WORK ITEM
Retype, with no pictures, each line from the one that holds "How do I perform: Select" through the last line of the entries below, both included.

(Screenshot grounding data)
::::
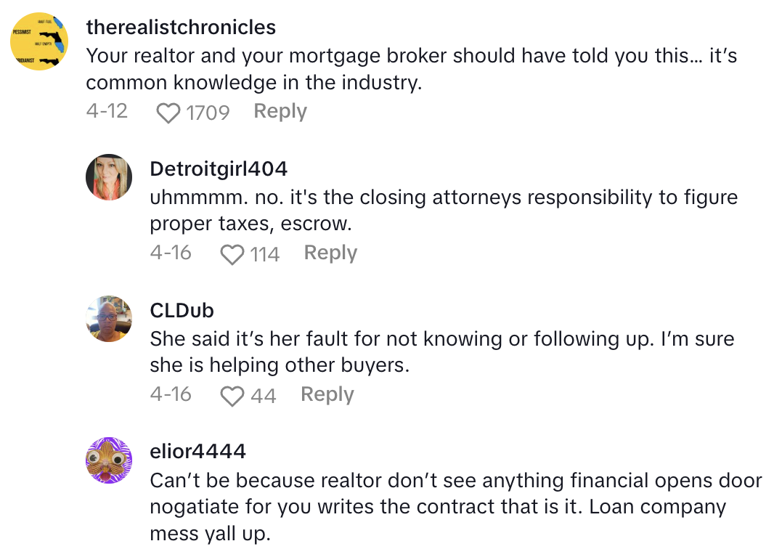Viewport: 774px width, 549px height.
Task: Reply to therealistchronicles' comment
Action: click(280, 110)
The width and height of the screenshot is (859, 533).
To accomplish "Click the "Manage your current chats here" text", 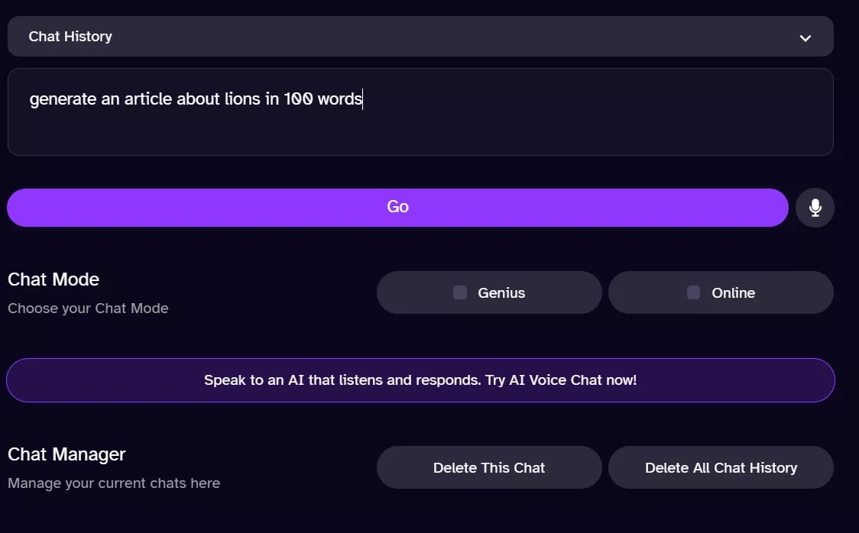I will pos(113,483).
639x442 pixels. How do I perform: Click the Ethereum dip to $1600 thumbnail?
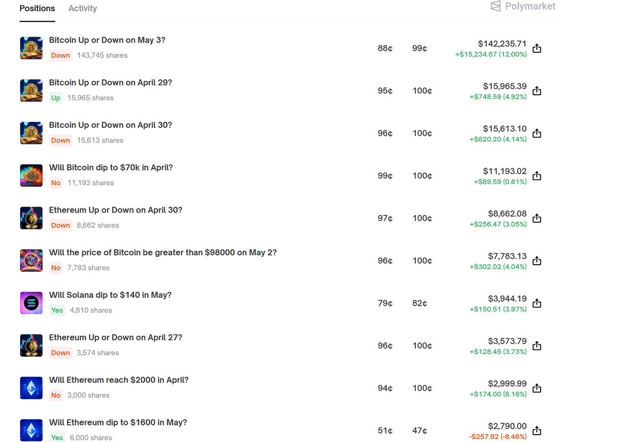31,430
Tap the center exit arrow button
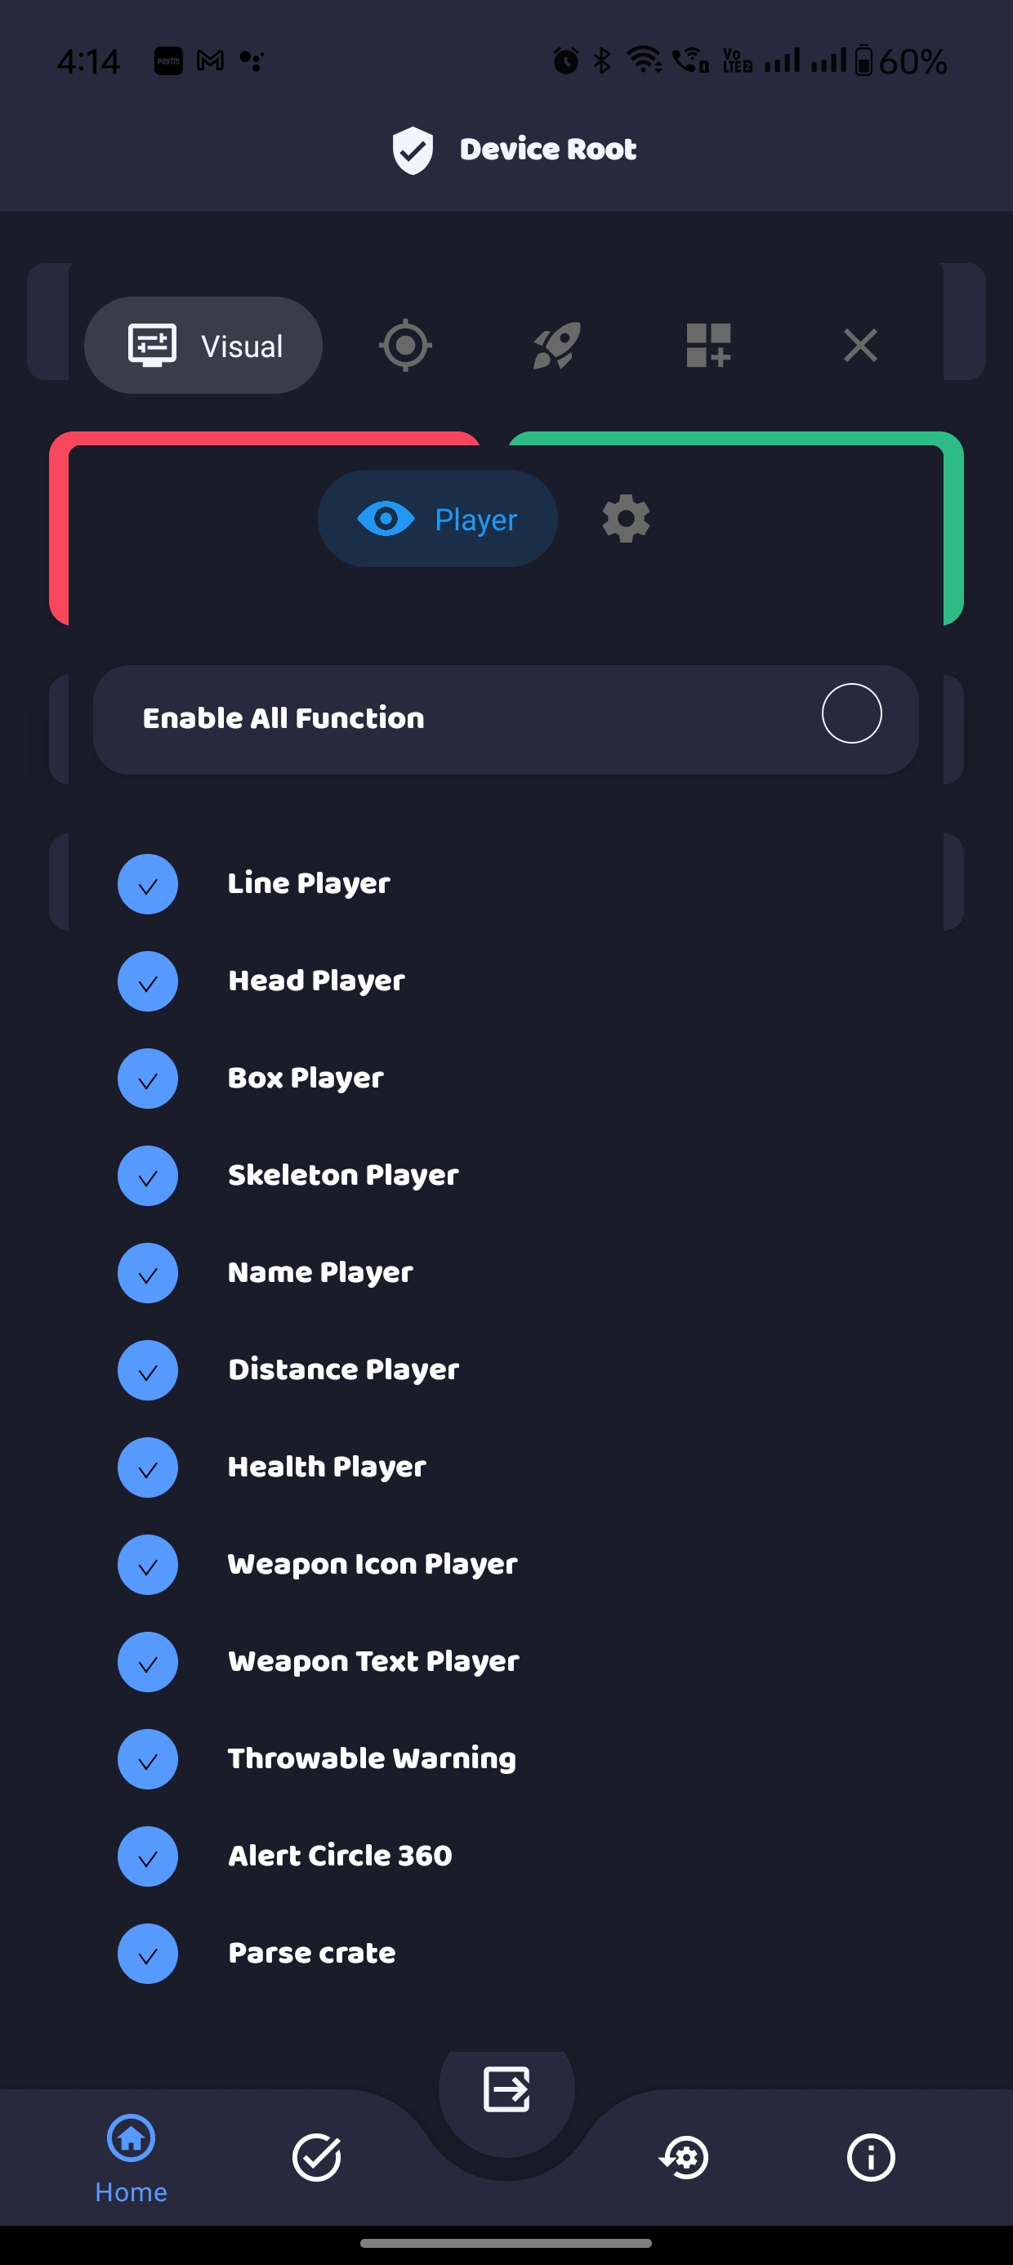The width and height of the screenshot is (1013, 2265). (x=507, y=2089)
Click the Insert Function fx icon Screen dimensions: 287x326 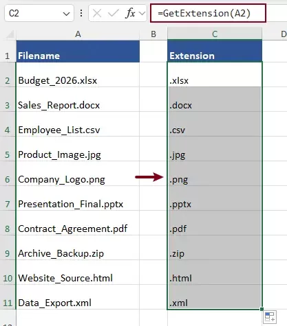(130, 13)
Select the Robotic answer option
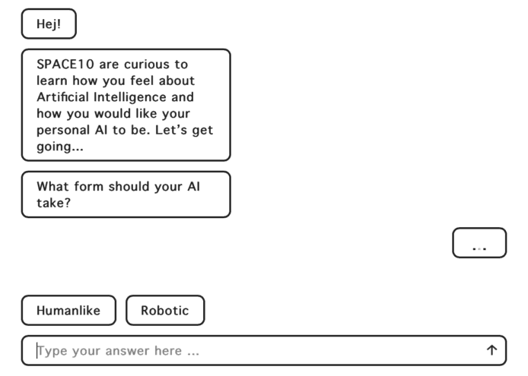Image resolution: width=528 pixels, height=376 pixels. 165,310
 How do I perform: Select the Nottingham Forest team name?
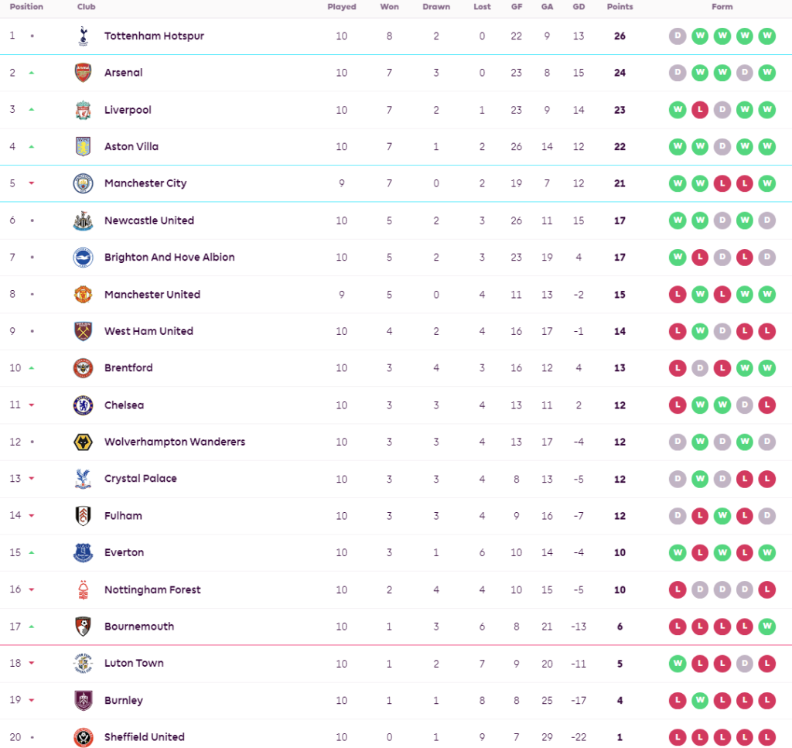152,589
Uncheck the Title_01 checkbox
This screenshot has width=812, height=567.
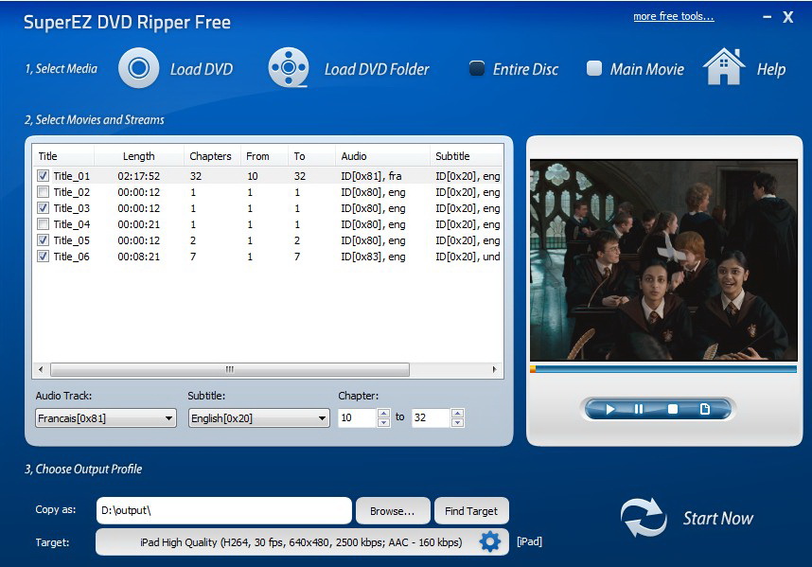tap(43, 176)
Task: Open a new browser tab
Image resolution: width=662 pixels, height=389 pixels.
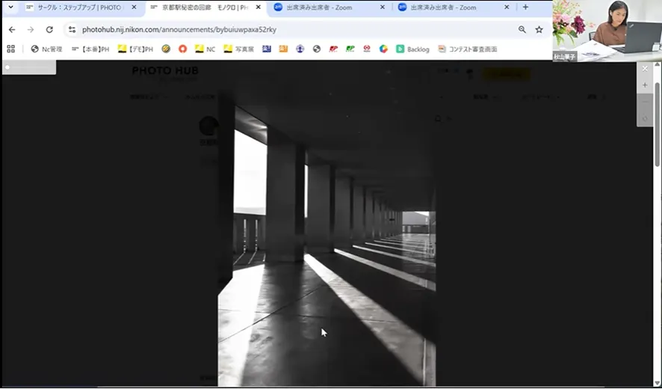Action: [525, 7]
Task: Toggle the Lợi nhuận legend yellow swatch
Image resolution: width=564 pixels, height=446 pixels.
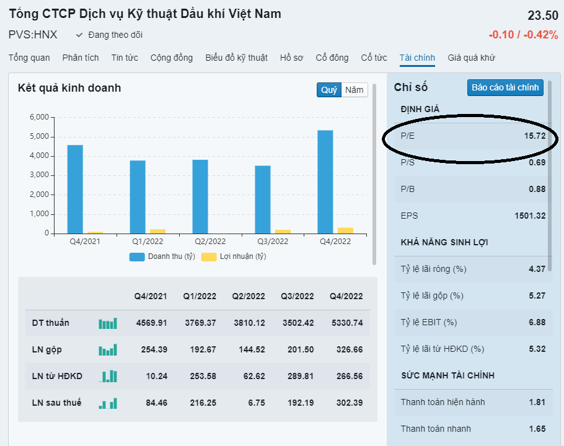Action: coord(209,256)
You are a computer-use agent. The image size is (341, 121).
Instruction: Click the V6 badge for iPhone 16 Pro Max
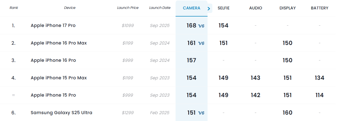[x=201, y=43]
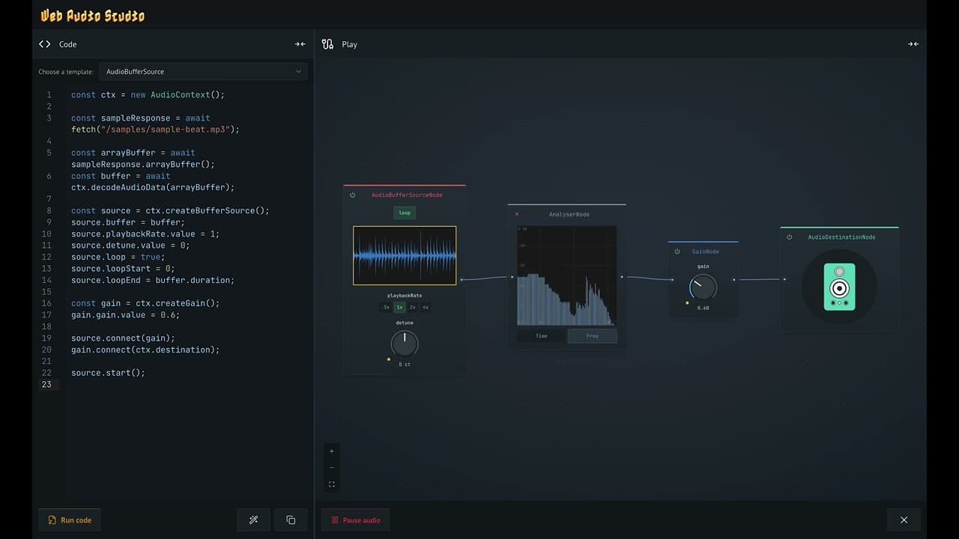Collapse the Code panel using its header arrow
The height and width of the screenshot is (539, 959).
coord(300,43)
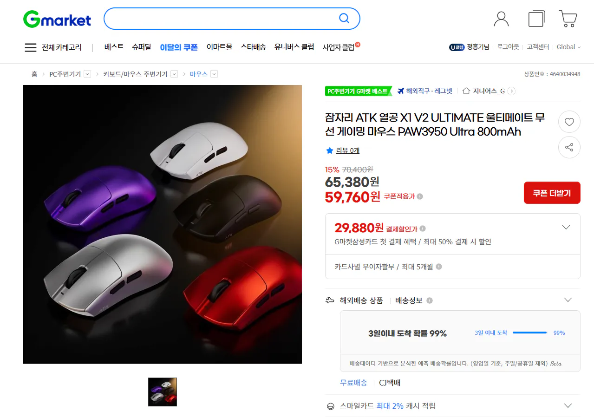Click info icon next to 배송정보
594x418 pixels.
pos(430,300)
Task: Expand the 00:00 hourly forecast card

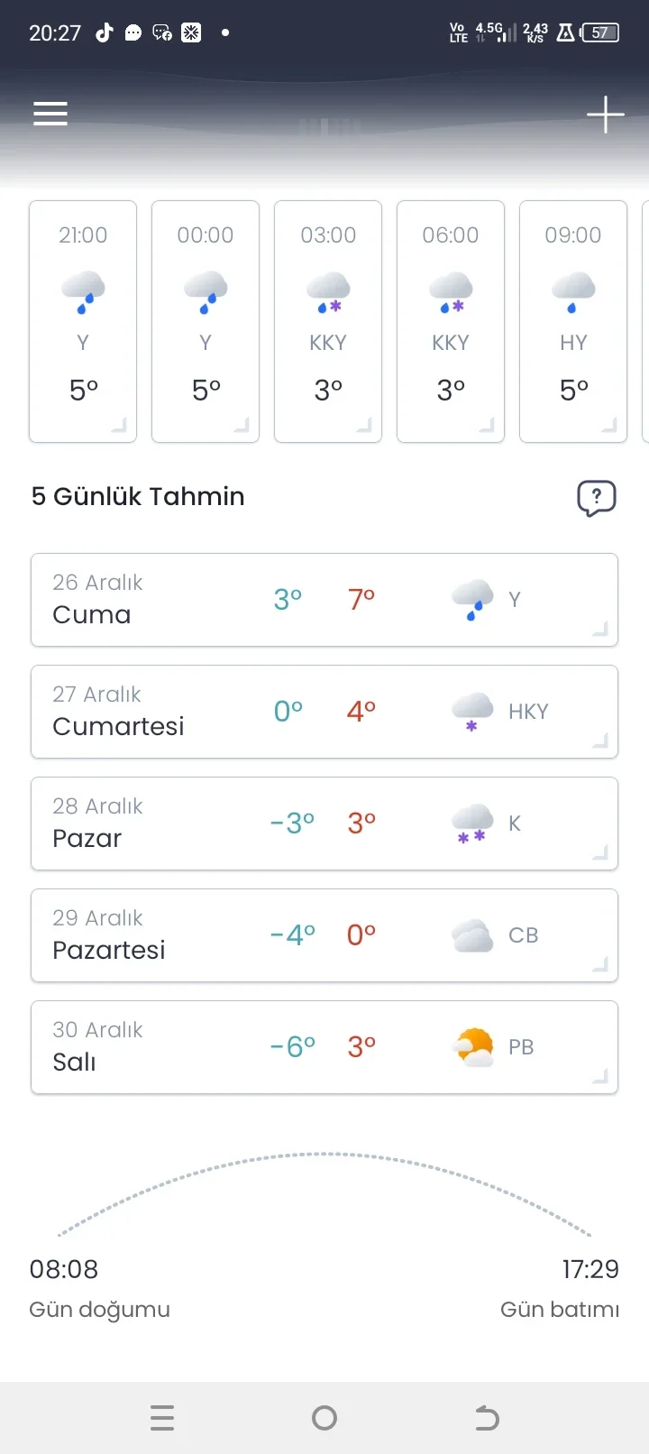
::::
SOLVED PROBLEM
 How do I perform: Select the Nottingham Forest team name?
152,589
Uncheck the Title_01 checkbox
This screenshot has width=812, height=567.
tap(43, 176)
Task: Open a new browser tab
Image resolution: width=662 pixels, height=389 pixels.
Action: [525, 7]
Task: Toggle the Lợi nhuận legend yellow swatch
Image resolution: width=564 pixels, height=446 pixels.
Action: coord(209,256)
You are a computer-use agent. The image size is (341, 121).
Instruction: Click the V6 badge for iPhone 16 Pro Max
[x=201, y=43]
Collapse the Code panel using its header arrow
The height and width of the screenshot is (539, 959).
coord(300,43)
Click info icon next to 배송정보
594x418 pixels.
pos(430,300)
Task: Expand the 00:00 hourly forecast card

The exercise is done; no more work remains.